▸ Task item:
Range to reproduce from the entries below: the line with "Task: Click resize", the line with "Task: Select the 核心观点 section tab", and every line in between. Give them exactly and give nothing else.

Stored items
····················

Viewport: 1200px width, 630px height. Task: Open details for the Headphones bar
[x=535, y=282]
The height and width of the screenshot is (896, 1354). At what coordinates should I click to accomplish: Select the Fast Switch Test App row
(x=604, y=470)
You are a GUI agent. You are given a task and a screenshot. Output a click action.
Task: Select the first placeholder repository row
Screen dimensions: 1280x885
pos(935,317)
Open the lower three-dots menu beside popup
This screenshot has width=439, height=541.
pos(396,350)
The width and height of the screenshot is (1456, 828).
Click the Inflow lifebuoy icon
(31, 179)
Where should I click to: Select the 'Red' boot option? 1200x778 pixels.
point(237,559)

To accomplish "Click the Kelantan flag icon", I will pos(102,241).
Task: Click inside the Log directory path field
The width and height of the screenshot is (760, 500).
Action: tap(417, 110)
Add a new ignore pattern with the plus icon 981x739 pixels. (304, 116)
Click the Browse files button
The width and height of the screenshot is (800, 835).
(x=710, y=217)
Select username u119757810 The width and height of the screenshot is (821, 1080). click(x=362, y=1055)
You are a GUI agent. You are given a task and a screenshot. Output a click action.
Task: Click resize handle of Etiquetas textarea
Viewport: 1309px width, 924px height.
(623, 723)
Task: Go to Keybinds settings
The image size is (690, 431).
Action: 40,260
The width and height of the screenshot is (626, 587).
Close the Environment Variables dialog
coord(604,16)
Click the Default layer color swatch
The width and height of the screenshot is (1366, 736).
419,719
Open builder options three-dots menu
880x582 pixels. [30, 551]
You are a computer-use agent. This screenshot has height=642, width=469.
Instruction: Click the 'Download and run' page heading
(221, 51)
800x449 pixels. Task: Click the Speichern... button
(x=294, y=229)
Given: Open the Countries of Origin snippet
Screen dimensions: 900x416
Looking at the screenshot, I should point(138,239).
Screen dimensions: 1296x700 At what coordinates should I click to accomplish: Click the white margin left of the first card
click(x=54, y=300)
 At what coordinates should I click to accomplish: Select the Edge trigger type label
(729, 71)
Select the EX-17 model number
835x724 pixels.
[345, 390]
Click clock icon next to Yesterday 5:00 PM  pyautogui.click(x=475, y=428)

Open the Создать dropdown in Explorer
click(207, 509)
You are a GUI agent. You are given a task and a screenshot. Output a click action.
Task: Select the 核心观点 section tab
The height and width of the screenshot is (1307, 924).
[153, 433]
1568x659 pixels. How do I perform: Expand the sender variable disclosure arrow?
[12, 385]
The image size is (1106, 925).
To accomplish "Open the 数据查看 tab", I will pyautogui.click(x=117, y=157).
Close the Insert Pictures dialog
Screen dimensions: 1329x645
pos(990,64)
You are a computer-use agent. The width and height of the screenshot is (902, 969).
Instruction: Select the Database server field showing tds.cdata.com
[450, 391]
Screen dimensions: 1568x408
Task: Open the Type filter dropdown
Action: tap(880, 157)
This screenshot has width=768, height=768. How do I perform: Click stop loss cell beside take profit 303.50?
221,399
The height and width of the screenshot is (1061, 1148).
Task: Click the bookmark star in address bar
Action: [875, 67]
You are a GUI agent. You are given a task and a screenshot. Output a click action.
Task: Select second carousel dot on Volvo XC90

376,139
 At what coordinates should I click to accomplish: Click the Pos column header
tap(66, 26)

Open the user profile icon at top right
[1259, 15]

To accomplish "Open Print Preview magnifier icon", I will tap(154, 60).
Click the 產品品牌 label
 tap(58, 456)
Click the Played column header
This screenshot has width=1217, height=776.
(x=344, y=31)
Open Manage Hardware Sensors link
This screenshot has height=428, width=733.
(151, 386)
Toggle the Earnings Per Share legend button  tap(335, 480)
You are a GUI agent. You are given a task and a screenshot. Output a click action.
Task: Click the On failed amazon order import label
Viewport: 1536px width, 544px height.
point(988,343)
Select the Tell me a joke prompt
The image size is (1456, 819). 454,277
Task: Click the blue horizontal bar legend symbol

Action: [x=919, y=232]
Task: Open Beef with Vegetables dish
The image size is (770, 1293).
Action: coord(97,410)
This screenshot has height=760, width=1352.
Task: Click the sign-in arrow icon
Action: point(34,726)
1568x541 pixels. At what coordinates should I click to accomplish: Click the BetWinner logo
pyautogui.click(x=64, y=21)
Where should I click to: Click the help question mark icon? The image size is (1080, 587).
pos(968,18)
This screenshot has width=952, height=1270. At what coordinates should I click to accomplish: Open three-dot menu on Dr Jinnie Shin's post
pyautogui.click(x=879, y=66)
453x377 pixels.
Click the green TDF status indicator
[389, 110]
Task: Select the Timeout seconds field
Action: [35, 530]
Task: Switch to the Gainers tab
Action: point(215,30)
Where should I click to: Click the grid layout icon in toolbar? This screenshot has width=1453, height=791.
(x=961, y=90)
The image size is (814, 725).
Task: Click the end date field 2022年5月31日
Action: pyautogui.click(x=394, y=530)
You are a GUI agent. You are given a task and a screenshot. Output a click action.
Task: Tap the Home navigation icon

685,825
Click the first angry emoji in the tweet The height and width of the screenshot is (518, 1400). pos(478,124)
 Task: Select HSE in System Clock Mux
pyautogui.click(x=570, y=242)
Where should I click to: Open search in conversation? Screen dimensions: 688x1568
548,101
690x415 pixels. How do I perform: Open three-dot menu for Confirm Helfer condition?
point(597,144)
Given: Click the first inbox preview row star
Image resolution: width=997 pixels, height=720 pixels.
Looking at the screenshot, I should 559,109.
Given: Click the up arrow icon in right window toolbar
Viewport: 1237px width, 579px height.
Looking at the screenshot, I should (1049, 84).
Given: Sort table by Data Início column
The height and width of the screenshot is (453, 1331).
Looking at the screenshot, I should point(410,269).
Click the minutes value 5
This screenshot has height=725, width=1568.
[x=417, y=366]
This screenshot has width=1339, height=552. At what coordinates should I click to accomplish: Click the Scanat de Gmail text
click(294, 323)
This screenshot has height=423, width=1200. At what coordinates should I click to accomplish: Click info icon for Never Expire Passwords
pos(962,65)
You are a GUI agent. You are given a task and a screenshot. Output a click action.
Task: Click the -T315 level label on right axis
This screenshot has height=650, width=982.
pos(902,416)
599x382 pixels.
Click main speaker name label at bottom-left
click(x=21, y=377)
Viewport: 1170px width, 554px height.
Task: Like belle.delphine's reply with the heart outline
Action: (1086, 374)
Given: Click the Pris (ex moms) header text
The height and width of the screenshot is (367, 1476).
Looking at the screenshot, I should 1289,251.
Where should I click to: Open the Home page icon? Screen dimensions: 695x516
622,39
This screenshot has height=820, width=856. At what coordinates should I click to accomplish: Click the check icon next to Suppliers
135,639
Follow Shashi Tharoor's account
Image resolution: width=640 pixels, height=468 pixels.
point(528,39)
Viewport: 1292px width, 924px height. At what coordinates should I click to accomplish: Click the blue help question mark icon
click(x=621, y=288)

····················

▸ Response to this task:
Task: Click resize handle of Etiquetas textarea
Viewport: 1309px width, 924px height.
(623, 723)
Task: Go to Keybinds settings
The image size is (690, 431).
Action: 40,260
The width and height of the screenshot is (626, 587).
Close the Environment Variables dialog
coord(604,16)
Click the Default layer color swatch
The width and height of the screenshot is (1366, 736).
419,719
Open builder options three-dots menu
880x582 pixels. [30, 551]
You are a computer-use agent. This screenshot has height=642, width=469.
Instruction: Click the 'Download and run' page heading
(221, 51)
800x449 pixels. Task: Click the Speichern... button
(x=294, y=229)
Given: Open the Countries of Origin snippet
Screen dimensions: 900x416
Looking at the screenshot, I should point(138,239).
Screen dimensions: 1296x700 At what coordinates should I click to accomplish: Click the white margin left of the first card
click(x=54, y=300)
 At what coordinates should I click to accomplish: Select the Edge trigger type label
(729, 71)
Select the EX-17 model number
835x724 pixels.
[345, 390]
Click clock icon next to Yesterday 5:00 PM  pyautogui.click(x=475, y=428)

Open the Создать dropdown in Explorer
click(207, 509)
You are a GUI agent. You are given a task and a screenshot. Output a click action.
Task: Select the 核心观点 section tab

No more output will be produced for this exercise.